Y es en este punto donde las sectas más agresivas y los fanáticos de turno deberían reflexionar. Como apunta Hans Küng “no fueron las narraciones Apocalípticas, tan difundidas entre los primeros cristianos, las que marcaron el modo de vivir de la joven Iglesia, sino los Evangelios”. Y aunque el Nuevo Testamento recoge el Apocalipsis de san Juan, e incorpora al evangelio otros textos apocalípticos menores (Mc. 13, Lc. 21, Jn. 5,25) lo hace domesticándolos y bautizándolos. El Apocalipsis, el fin del mundo, hay que contemplarlo desde el Evangelio, desde el sermón de la montaña y no al revés, querer contemplar el Sermón de la Montaña desde los castigos y catástrofes finales.

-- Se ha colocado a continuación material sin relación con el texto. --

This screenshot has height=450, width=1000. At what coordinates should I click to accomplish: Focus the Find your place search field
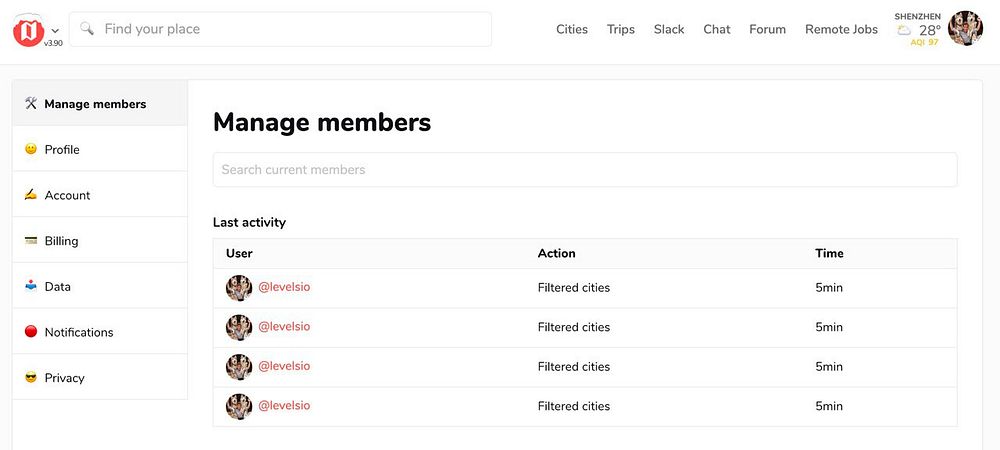click(290, 29)
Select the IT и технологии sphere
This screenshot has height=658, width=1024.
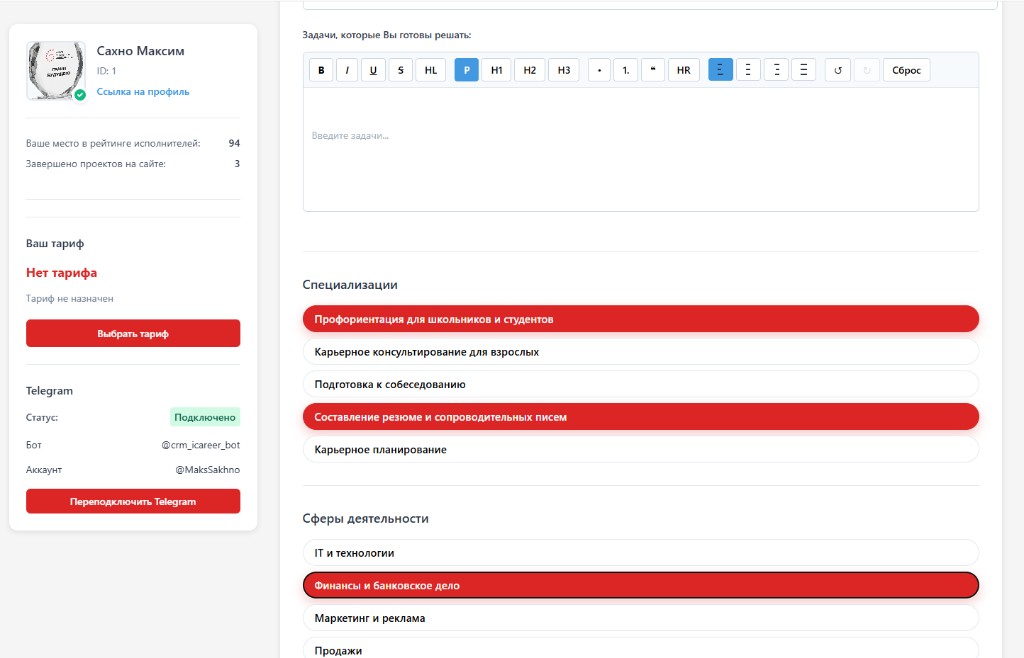tap(641, 553)
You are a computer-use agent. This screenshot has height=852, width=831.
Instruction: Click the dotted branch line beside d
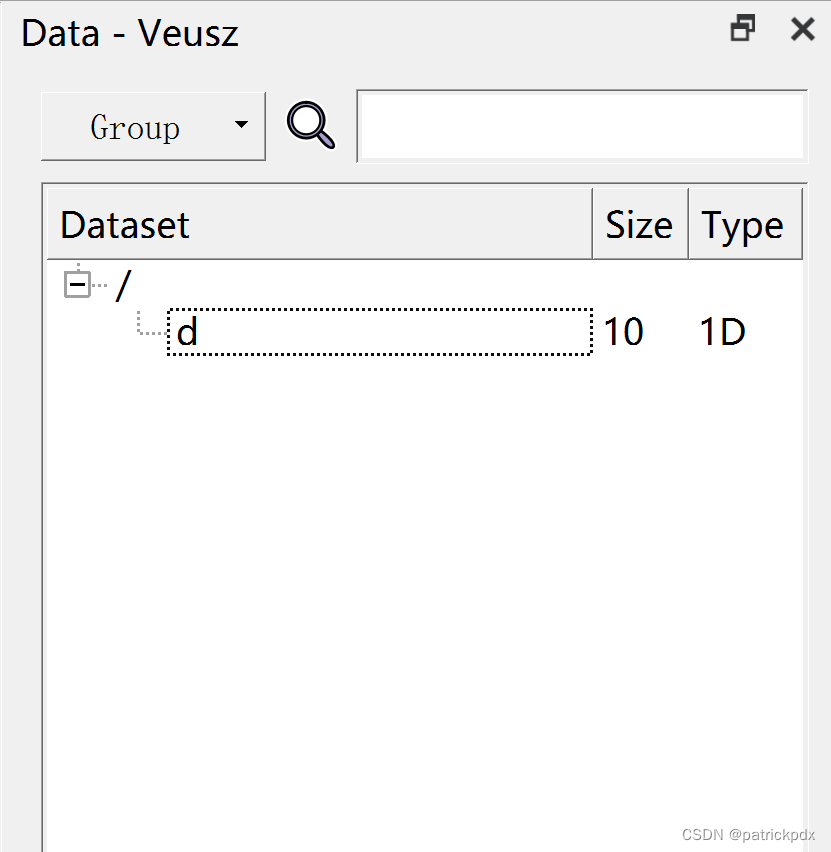(151, 323)
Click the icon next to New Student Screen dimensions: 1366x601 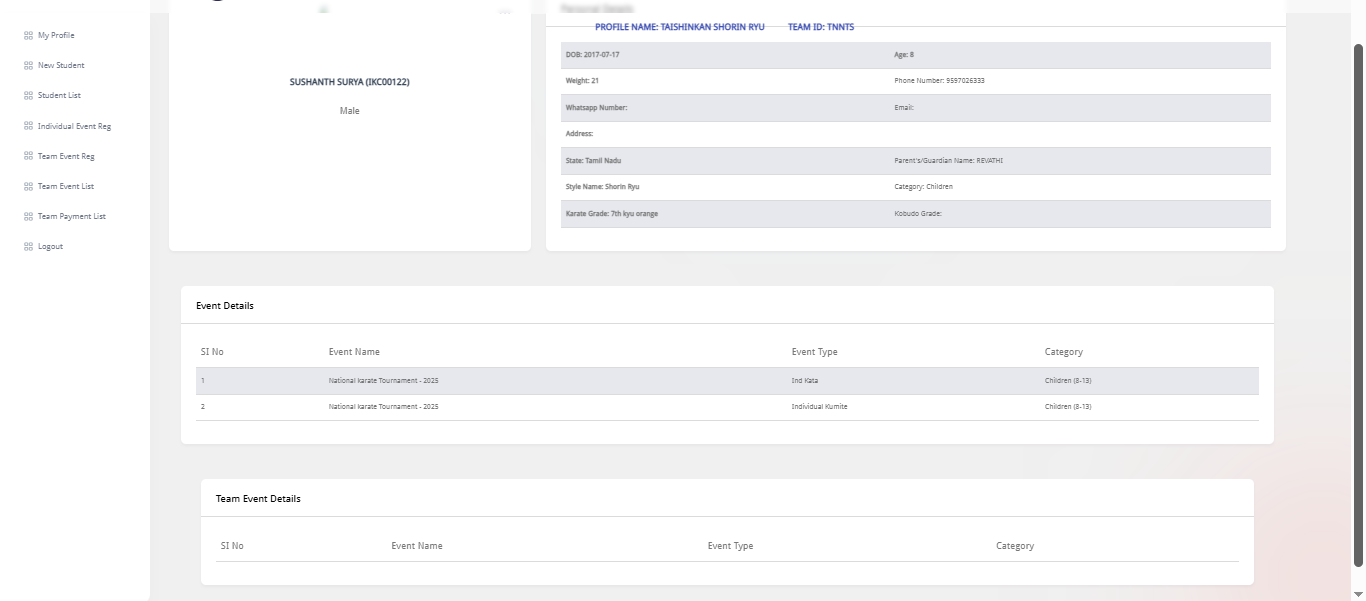[x=28, y=66]
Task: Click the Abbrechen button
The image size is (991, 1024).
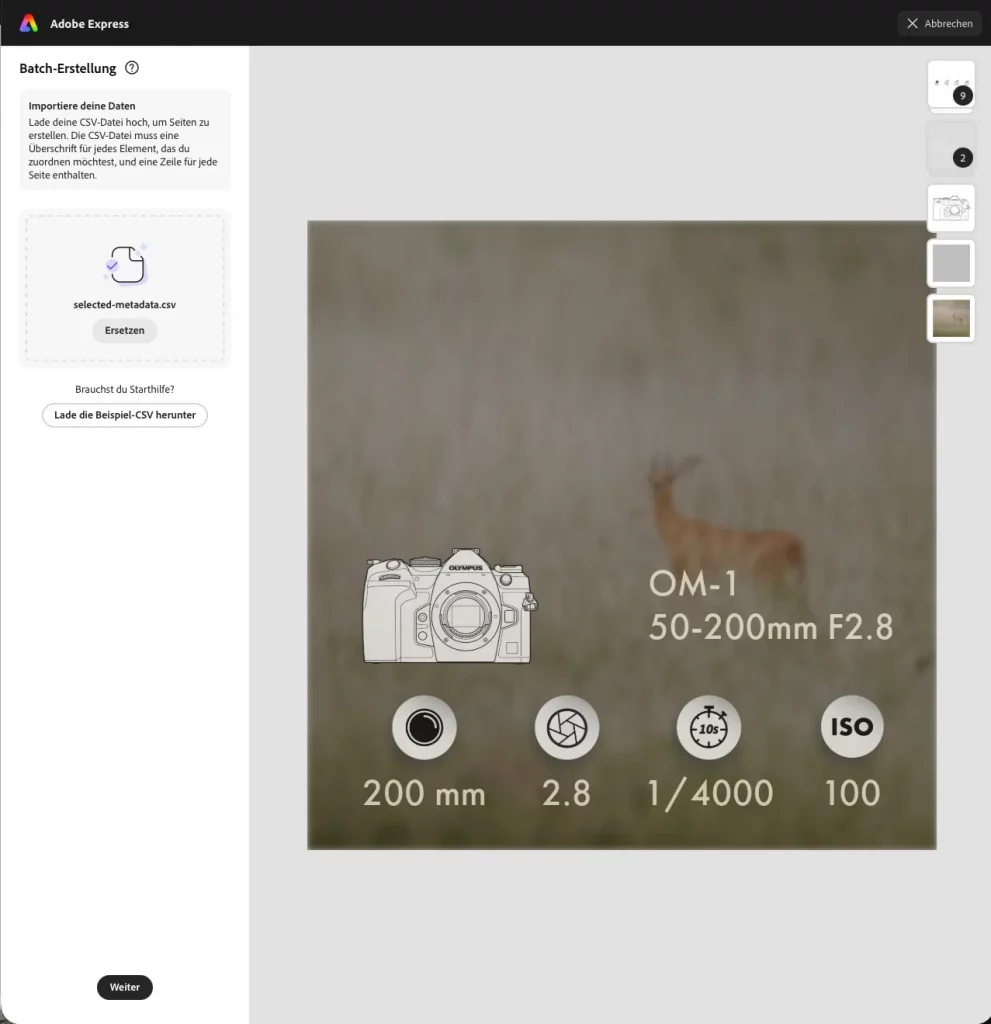Action: pos(938,23)
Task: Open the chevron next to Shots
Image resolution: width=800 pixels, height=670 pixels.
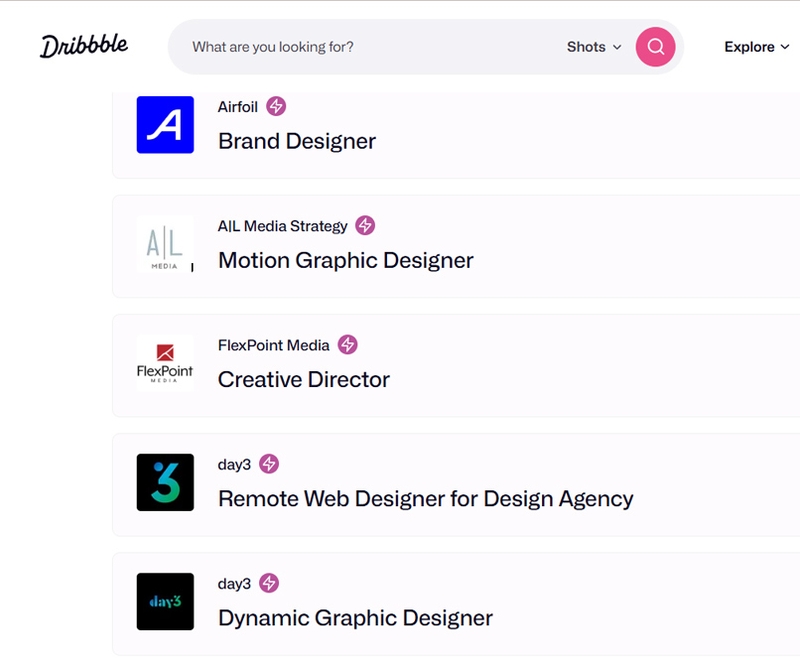Action: click(x=618, y=47)
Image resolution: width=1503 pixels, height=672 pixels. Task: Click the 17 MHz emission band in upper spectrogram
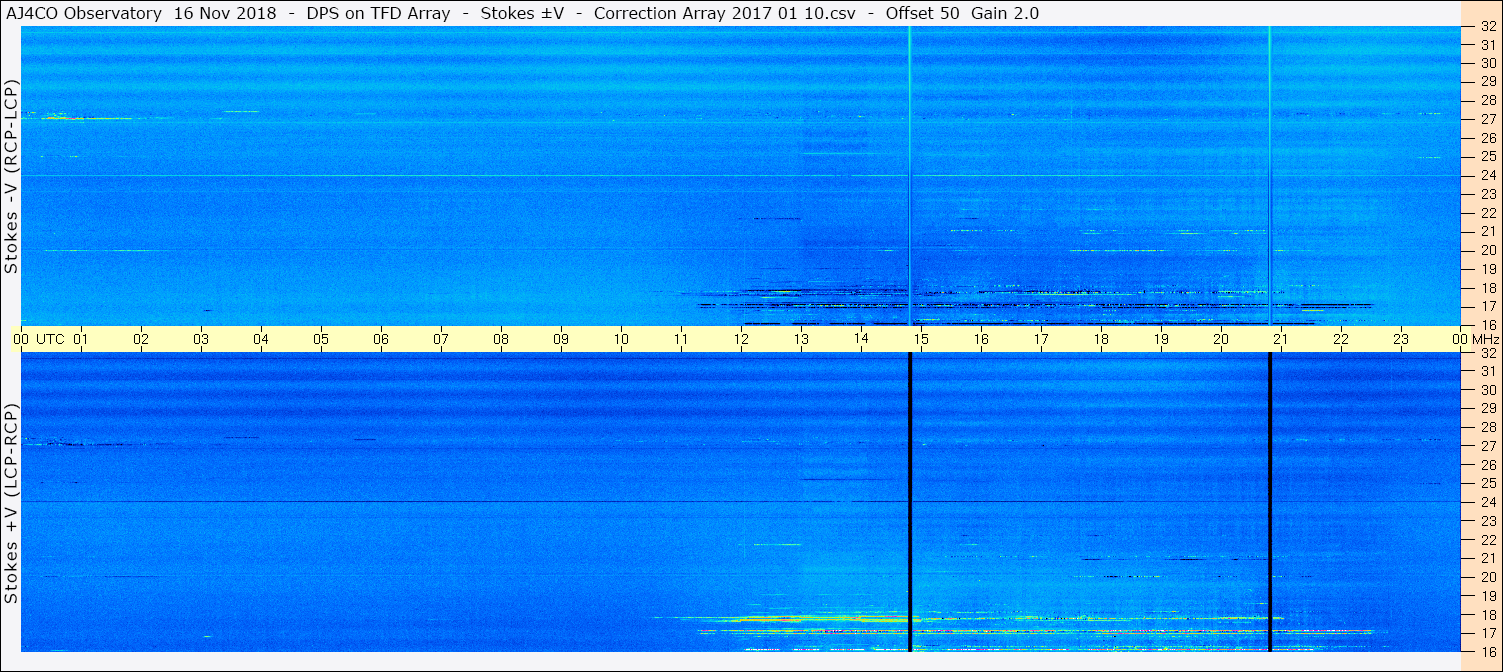click(x=1035, y=304)
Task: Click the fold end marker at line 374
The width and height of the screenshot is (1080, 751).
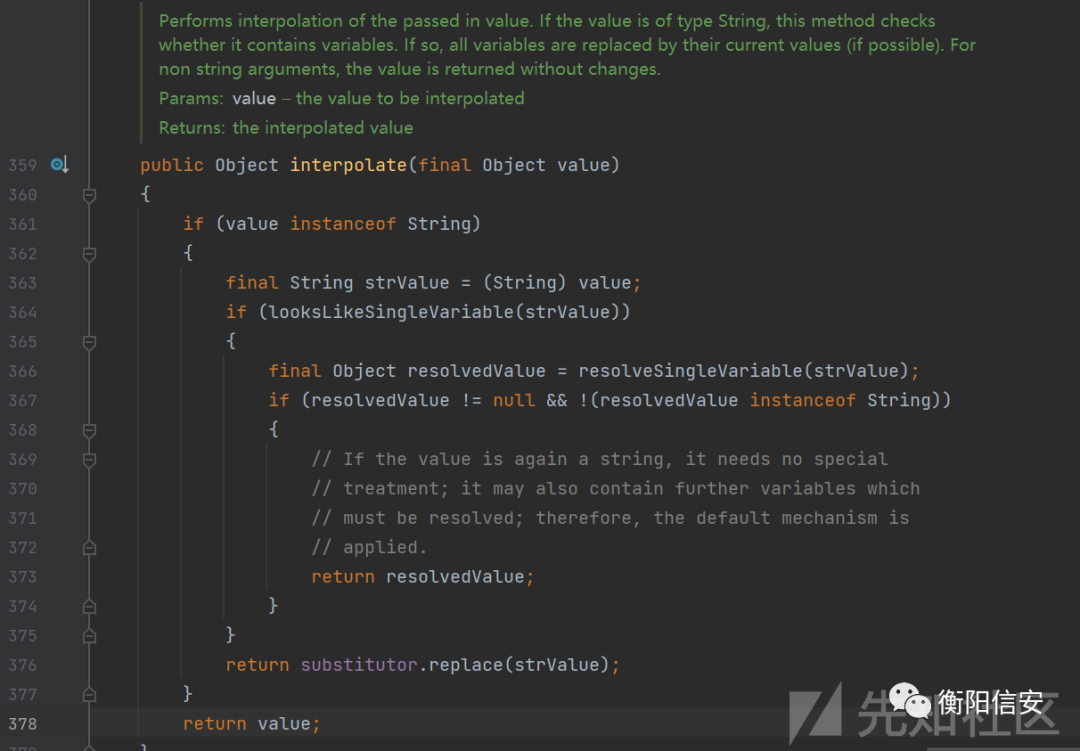Action: tap(89, 606)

¿Que cómo acabará todo esto que llamamos mundo? desde luego si miramos los hechos que suceden cada día, más aún, si examinamos el fin de cada uno, la propia muerte, fácilmente podemos deducir que no va a ser ni fácil ni rápido ni lisonjero, más bien en dolor angustia y tribulación. Pero en ese punto es preciso dejar claro una cosa: que la tragedia de un hombre. Su cruz, su muerte, por dolorosa que sea, si se asume con fe, no desembocará nunca en un fracaso. La pasión y muerte de Jesús nos deberían servir de paradigma: la victoria final sobre la muerte y el pecado siempre llega, siempre hay una mañana de  Resurrección.

Es verdad que Dios también nos habla de “la perdición eterna” o de castigo perdurable, pero más allá de todo eso, por encima del tiempo y del espacio, debemos quedarnos con aquella petición del Padrenuestro que, según Hans Küng, no dice “Venga a nosotros tu Juicio Final, sino venga a nosotros tu Reino”. Y eso es lo que en este domingo “treinta y tres”, final del tiempo ordinario, (¡treinta y tres domingos! ¡Qué coincidencia! pues 33 años tenía también Jesús al fin de sus días), debe cada cristiano pensar y esperar más que un fin del mundo apocalíptico: el advenimiento de un Reino de justicia de amor y de paz, ya que tal será la segunda venida del Señor.